I readily grant that for many Christians it is distinctly difficult to give up looking for the “actual words of Jesus,” many of which have been sustaining for their faith. Those red-letter editions of the Bible, where all the words of Jesus are marked in crimson for those who seek him, are not easily discarded. Still, we finally cannot know the “actual words of Jesus;” they are not accessible to us and never were. What we can know is the picture of Jesus and his age created by the genius of Mark, Matthew, Luke, and John. It is their Jesus we can know, not the historical Jesus, who is lost in the mists of the past. Yet, surely, it is this Jesus, this Gospel Jesus, not some supposed man of history, that has in fact been the one we have staked our lives on, the spinner of unforgettable tales, the speaker of wisdom, the lover of the unlovable, the challenger of the authorities, the one finally willing to die as a sign that that love cannot be defeated, and the one raised by God as the proof that the rule of God can and will triumph on earth as it is in heaven.

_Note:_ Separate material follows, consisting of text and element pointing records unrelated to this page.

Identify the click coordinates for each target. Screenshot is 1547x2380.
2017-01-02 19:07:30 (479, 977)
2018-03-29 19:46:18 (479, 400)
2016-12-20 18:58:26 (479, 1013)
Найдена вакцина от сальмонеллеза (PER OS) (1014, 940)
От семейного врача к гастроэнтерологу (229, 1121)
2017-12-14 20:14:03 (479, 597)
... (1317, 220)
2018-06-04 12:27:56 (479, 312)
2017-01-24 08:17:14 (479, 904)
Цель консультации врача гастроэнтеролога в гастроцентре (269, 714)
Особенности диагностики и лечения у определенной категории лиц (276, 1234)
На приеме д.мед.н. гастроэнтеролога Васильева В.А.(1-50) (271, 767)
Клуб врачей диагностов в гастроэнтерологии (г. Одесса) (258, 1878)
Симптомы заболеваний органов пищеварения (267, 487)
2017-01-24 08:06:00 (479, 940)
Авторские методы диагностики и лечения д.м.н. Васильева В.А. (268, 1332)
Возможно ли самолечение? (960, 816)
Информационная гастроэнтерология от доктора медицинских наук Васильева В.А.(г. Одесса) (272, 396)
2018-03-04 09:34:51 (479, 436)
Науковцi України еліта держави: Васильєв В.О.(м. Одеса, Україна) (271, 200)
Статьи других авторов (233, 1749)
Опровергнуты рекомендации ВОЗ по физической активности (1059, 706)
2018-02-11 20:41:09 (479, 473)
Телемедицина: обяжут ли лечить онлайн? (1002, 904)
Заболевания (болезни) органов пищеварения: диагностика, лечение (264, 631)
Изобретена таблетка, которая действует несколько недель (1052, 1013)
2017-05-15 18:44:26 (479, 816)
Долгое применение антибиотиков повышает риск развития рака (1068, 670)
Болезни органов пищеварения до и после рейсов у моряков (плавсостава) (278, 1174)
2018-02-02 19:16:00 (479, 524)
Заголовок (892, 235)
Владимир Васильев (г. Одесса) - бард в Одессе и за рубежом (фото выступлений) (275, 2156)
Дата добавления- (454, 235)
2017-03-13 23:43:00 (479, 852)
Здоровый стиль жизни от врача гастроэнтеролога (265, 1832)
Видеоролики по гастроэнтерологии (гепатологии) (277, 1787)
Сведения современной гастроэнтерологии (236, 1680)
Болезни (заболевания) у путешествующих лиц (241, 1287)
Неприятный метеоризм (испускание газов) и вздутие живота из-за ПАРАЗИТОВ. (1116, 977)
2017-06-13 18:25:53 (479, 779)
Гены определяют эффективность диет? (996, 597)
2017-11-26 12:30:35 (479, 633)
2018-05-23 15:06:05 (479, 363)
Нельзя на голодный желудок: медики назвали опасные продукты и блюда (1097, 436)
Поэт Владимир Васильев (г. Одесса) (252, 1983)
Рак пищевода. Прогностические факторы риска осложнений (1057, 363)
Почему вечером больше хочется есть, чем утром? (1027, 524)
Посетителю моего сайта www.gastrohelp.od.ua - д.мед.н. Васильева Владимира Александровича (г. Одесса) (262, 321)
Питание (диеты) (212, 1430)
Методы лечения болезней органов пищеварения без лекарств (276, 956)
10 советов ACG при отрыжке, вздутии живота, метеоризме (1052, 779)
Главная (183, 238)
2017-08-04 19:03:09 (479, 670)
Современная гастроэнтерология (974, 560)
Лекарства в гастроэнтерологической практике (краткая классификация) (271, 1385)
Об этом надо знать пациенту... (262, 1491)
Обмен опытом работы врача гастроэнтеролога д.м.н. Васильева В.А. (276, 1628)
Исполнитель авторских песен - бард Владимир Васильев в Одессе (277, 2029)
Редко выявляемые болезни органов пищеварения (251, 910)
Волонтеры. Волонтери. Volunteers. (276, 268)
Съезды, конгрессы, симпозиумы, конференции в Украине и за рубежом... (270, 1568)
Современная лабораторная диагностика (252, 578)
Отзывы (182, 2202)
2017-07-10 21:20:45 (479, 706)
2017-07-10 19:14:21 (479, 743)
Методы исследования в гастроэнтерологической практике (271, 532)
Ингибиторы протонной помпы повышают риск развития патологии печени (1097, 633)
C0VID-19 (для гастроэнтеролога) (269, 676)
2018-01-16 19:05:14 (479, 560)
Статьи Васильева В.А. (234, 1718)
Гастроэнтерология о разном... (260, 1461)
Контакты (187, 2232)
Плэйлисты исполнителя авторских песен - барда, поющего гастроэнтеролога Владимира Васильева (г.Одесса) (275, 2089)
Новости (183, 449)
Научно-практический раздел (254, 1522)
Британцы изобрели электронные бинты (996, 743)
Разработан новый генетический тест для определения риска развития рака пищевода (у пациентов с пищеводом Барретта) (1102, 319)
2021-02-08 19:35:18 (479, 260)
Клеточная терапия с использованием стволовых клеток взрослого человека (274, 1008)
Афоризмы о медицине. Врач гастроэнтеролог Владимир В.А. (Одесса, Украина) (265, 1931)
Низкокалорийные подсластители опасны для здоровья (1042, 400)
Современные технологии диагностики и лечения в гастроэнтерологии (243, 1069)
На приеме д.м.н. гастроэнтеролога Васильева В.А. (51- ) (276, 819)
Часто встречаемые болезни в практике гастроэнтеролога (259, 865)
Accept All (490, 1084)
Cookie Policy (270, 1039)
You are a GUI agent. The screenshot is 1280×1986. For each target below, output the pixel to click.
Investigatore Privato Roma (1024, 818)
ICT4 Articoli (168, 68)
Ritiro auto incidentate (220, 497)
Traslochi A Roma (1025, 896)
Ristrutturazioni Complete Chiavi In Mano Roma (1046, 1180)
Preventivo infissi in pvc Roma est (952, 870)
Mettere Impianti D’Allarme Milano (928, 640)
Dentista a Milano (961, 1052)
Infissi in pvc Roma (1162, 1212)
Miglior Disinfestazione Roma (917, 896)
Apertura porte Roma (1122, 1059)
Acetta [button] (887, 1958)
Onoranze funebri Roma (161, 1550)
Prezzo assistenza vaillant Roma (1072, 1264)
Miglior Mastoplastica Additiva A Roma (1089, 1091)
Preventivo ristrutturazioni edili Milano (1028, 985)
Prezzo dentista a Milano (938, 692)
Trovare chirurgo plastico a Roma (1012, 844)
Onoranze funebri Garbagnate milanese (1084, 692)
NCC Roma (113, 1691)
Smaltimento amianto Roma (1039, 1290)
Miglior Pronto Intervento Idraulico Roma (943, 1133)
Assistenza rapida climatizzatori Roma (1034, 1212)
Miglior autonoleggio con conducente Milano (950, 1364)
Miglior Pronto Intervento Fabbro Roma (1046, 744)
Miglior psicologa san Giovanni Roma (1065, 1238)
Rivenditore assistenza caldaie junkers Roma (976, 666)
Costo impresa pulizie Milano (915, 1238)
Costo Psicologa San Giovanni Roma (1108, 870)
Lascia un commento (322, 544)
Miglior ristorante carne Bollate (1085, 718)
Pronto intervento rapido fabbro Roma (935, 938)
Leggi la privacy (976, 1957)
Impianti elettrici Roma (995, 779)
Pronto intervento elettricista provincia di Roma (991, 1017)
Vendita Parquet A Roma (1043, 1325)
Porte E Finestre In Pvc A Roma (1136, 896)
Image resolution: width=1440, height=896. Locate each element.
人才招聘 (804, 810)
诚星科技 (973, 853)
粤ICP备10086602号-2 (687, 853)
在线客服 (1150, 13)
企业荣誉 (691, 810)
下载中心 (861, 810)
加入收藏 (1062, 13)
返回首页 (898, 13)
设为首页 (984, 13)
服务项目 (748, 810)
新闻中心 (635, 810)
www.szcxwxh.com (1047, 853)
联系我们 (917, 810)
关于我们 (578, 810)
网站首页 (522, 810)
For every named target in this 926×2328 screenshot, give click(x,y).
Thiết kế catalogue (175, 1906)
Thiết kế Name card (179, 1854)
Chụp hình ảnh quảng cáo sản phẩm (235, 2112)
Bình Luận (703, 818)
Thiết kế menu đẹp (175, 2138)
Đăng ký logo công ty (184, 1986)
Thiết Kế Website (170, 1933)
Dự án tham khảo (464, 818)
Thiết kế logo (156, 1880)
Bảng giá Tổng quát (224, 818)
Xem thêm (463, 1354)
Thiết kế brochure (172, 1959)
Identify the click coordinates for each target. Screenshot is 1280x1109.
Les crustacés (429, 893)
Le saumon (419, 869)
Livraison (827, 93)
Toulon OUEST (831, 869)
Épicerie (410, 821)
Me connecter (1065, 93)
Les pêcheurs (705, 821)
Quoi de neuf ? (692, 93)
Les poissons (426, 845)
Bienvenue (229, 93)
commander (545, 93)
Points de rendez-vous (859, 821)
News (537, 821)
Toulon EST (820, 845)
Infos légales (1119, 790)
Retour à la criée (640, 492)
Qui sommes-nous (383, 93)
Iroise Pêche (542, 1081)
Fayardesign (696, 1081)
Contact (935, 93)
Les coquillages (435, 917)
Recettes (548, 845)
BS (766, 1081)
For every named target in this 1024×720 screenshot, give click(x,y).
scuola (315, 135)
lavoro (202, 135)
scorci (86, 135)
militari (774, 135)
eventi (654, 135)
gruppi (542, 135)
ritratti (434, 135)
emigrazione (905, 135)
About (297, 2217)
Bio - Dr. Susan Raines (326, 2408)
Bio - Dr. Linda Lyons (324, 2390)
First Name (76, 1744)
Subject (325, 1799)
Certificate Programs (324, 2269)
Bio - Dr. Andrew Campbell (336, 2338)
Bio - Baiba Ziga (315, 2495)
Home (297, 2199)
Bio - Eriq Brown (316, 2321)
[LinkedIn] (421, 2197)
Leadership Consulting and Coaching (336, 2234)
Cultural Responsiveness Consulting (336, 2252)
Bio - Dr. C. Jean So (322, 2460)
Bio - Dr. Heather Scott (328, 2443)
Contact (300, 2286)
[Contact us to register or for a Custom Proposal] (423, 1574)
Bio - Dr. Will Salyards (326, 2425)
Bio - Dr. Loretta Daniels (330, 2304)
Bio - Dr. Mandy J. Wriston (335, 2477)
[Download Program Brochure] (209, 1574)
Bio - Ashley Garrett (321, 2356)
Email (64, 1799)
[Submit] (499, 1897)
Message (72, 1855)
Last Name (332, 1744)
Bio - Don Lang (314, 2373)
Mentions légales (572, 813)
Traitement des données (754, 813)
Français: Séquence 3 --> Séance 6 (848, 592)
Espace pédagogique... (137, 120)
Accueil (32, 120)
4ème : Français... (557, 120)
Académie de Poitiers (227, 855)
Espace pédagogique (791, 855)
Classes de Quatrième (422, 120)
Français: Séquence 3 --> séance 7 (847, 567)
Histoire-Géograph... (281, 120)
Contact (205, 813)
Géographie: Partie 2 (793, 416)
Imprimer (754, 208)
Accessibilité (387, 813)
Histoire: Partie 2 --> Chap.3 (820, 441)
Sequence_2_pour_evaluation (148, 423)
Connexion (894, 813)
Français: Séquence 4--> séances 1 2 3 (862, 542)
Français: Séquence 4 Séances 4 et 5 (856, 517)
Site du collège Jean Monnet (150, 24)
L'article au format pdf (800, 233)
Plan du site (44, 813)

In Schweitzer’s magisterial volume “The Quest for the Historical Jesus,” the scholar Schweitzer summarizes superbly all the writing of the 18th and 19th centuries dedicated to the search for the Jesus of history. His conclusion is justly famous, representing as it does a summation of a certain liberal notion of who Jesus can be for modern believers. It was obviously a very valuable conclusion for Schweitzer himself, as the remainder of his life was spent in the service of many marginalized people in Africa, living out his discovery of who Jesus was, according to the Gospels that he had read so carefully. I love his words at the end of his search (1906).
“He comes to us as One unknown, without a name, as of old, by the lakeside,
He came to those men who knew Him not. He speaks to us the same words: “Follow thou me!” and sets us to the tasks which He has to fulfill for our time. He commands. And to those who obey Him, whether they be wise or simple, He will reveal himself in the toils, the conflicts, the sufferings which they shall pass through in His fellowship, and, as an ineffable mystery, they shall learn in their own experience Who He is.”
Those poetic words may not completely summarize what I have learned from my reading of the Gospels as historical fiction, but they come pretty close. I trust your reading may yield equally powerful goads to follow this Jesus in your own journey toward the realm of God.